東北大学とスピンセンシングファクトリーは、新型磁気センサー素子と外部環境磁場ノイズのキャンセル技術を開発し、日常的な生活環境においてヒトの心臓の動きから発生する微弱な磁気信号を検出することに成功した。
東北大学とスピンセンシングファクトリーは2020年12月14日、新型磁気センサー素子と、外部環境磁場ノイズのキャンセル技術を開発し、日常的な生活環境においてヒトの心臓の動きから発生する微弱な磁気信号を検出することに成功したと発表した。
新型磁気センサーには、強磁性トンネル接合(MTJ)素子を利用。信号出力向上のために、軟磁気特性に優れた新規アモルファス磁性材料を活用した。
また、磁束を収束する磁性材料と構造の最適化を行い、MTJ素子のダイナミックレンジを維持しつつ、従来の素子の10倍以上感度を向上させた。

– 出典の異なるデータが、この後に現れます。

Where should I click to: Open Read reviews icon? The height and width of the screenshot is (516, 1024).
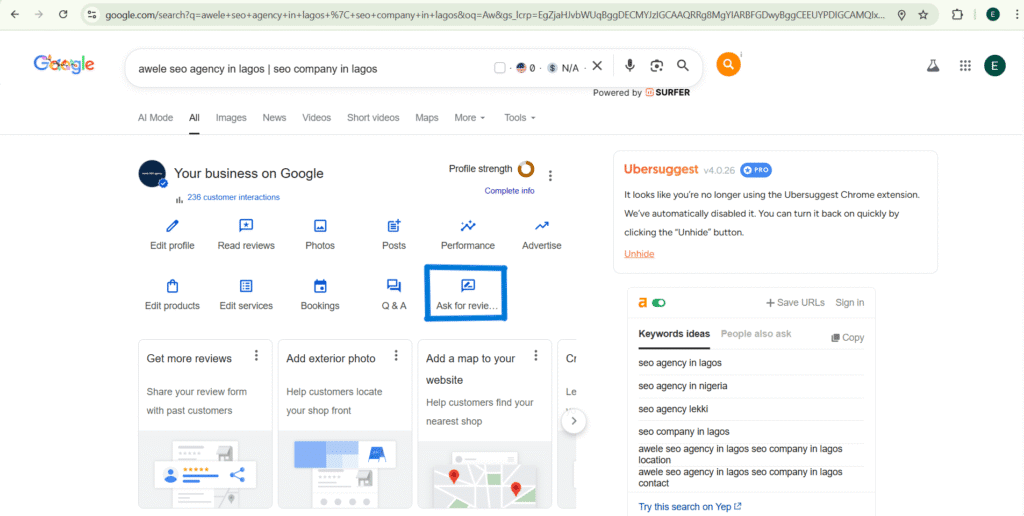click(246, 227)
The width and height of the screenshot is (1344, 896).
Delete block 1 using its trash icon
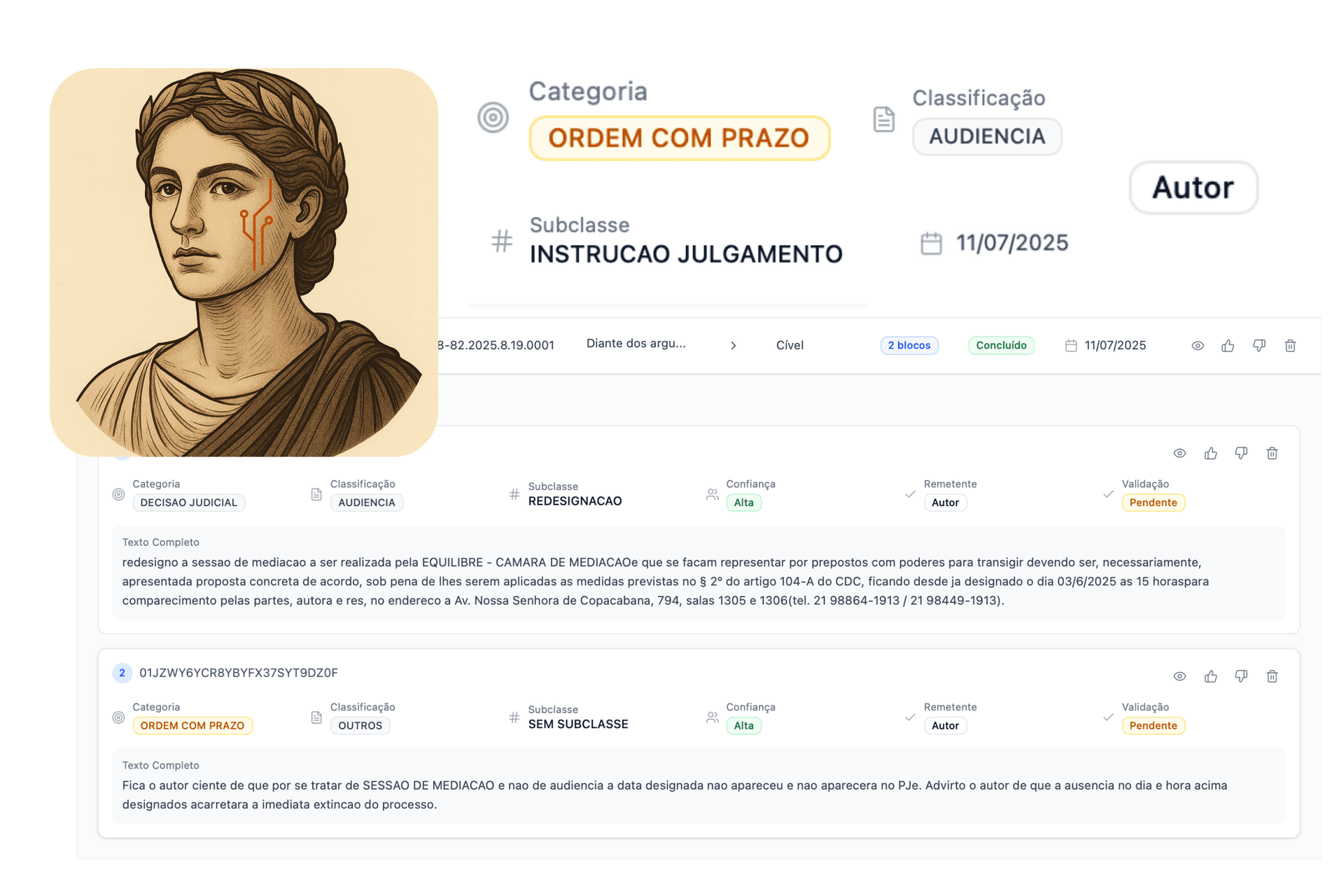point(1273,453)
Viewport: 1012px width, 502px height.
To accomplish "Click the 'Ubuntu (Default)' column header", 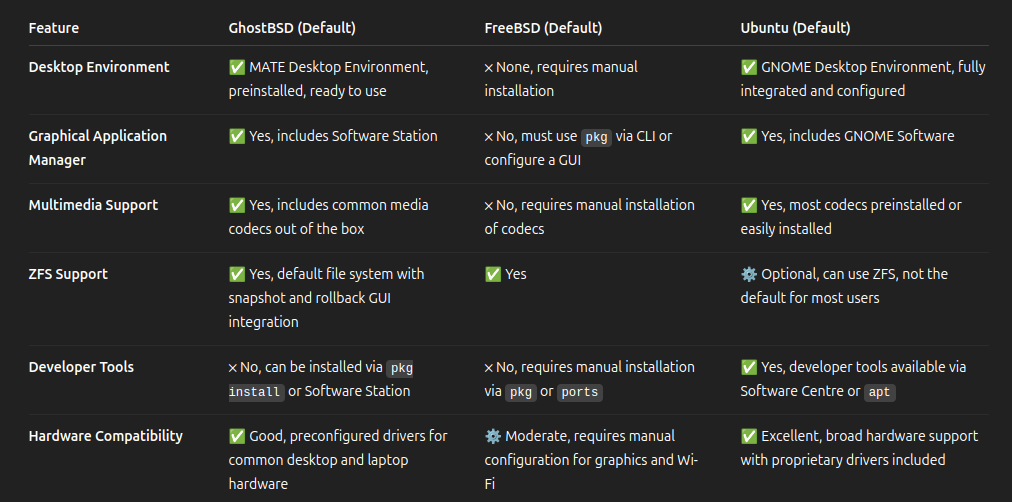I will 795,28.
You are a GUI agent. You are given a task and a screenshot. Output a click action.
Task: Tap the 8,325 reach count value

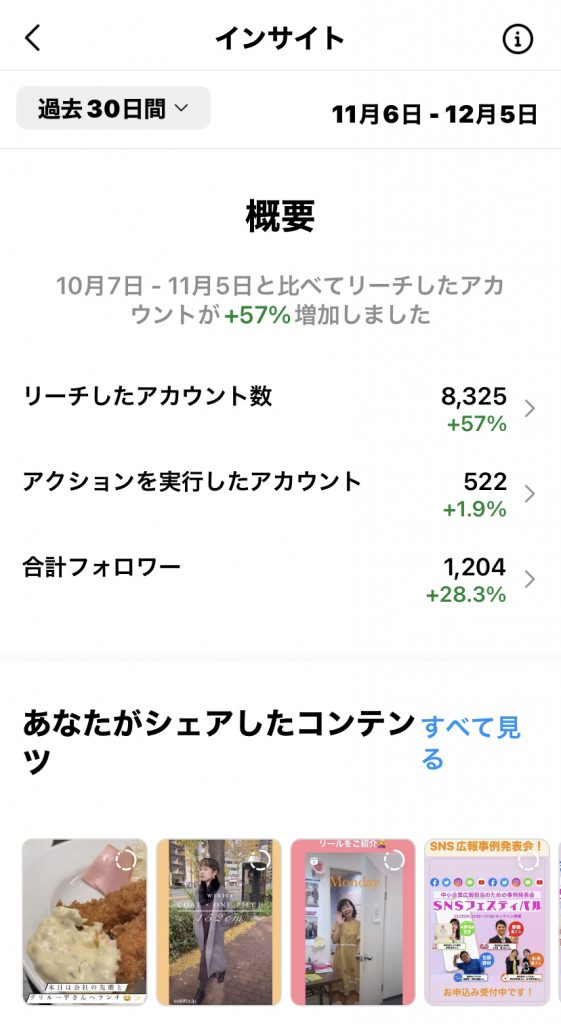[x=473, y=396]
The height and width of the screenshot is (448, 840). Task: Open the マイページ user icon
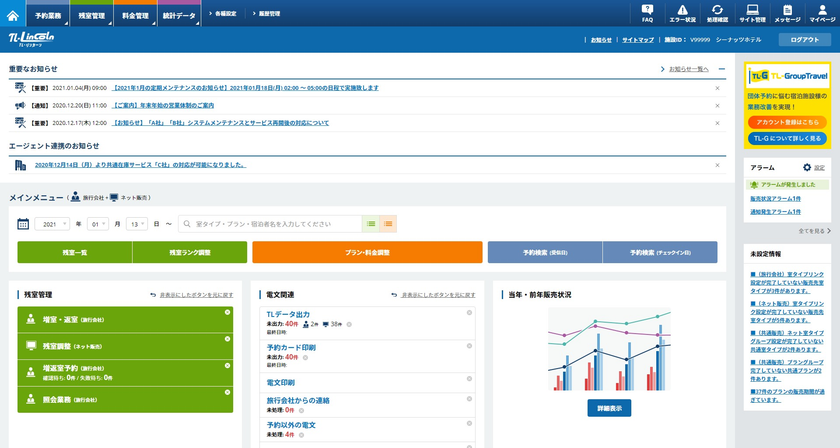(822, 13)
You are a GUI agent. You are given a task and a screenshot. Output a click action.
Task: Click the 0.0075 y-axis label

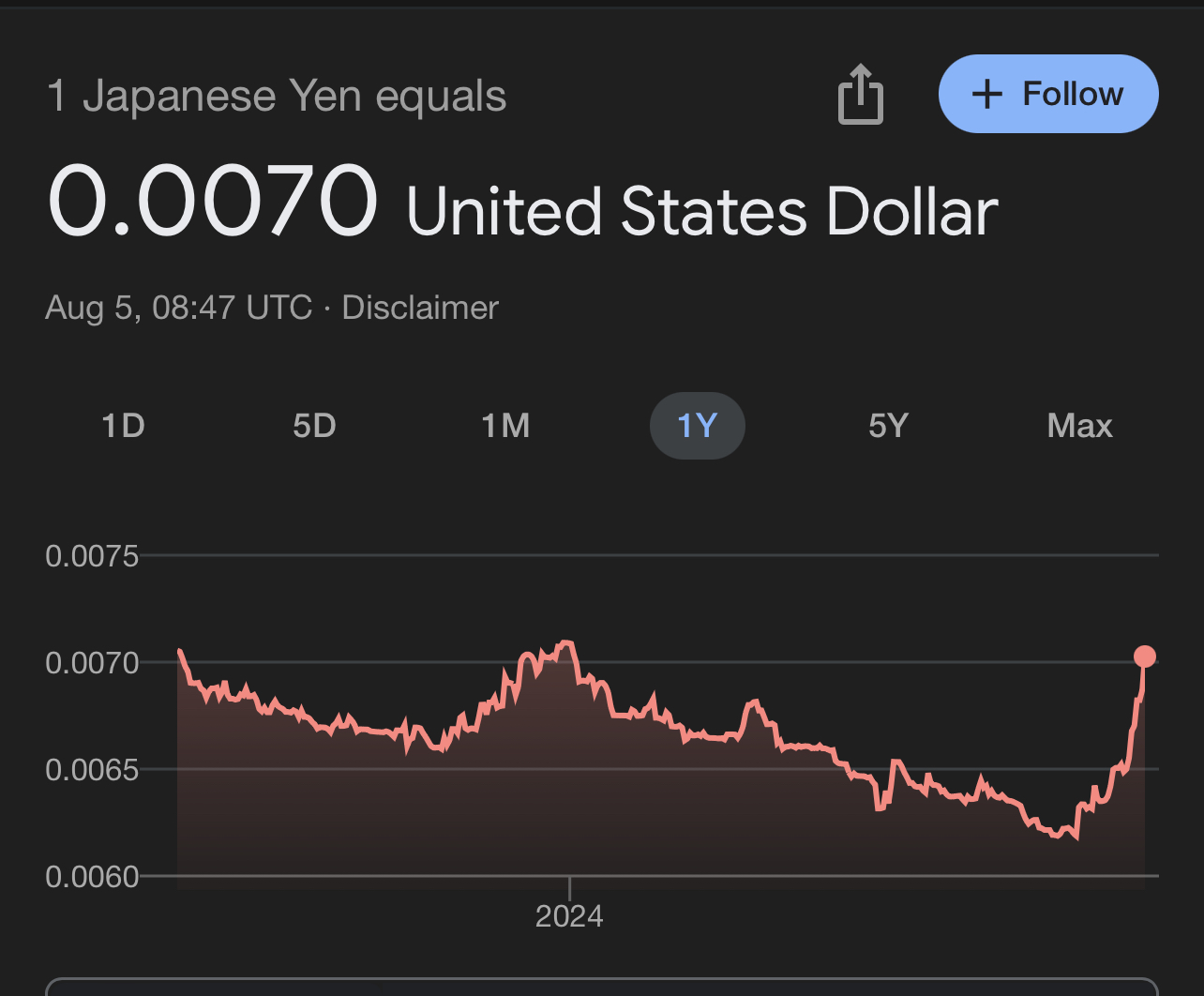click(x=92, y=556)
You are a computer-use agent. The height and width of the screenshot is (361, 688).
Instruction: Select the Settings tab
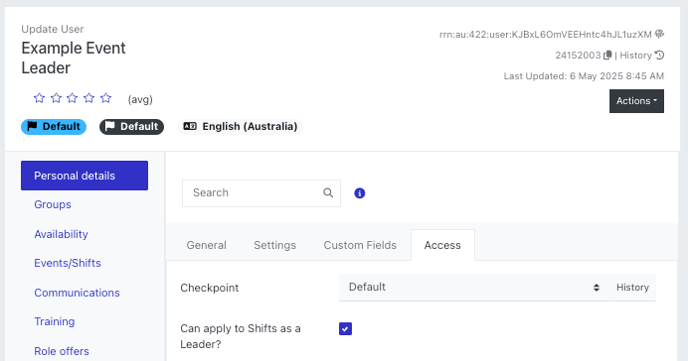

次に、磁場シールドルームを使用せずに、環境磁場ノイズを低減するために、2つのセンサーを利用する手法を開発した。センサー特性のそろった1組の高感度磁場センサーのうち、1つ(信号センサー)を心臓付近に、もう1つ(参照センサー)を体表から約5cm離れた位置に固定して測定し、その差分信号を計測した。
一般的な会議室で試験したところ、信号センサーだけでは環境ノイズの影響により心臓磁場信号を検出できなかったが、参照センサーの出力を引くことで心臓磁場信号の抽出に成功した。
心臓を非侵襲で精密に検査するには、大型で高価な磁気シールドルームが必要となり、現状で検査できるのは大病院に限られている。今回開発したMJTセンサーの感度をさらに10倍改善できれば、心臓磁場よりはるかに弱い脳磁場も同様の手法で日常環境下での測定が可能になるという。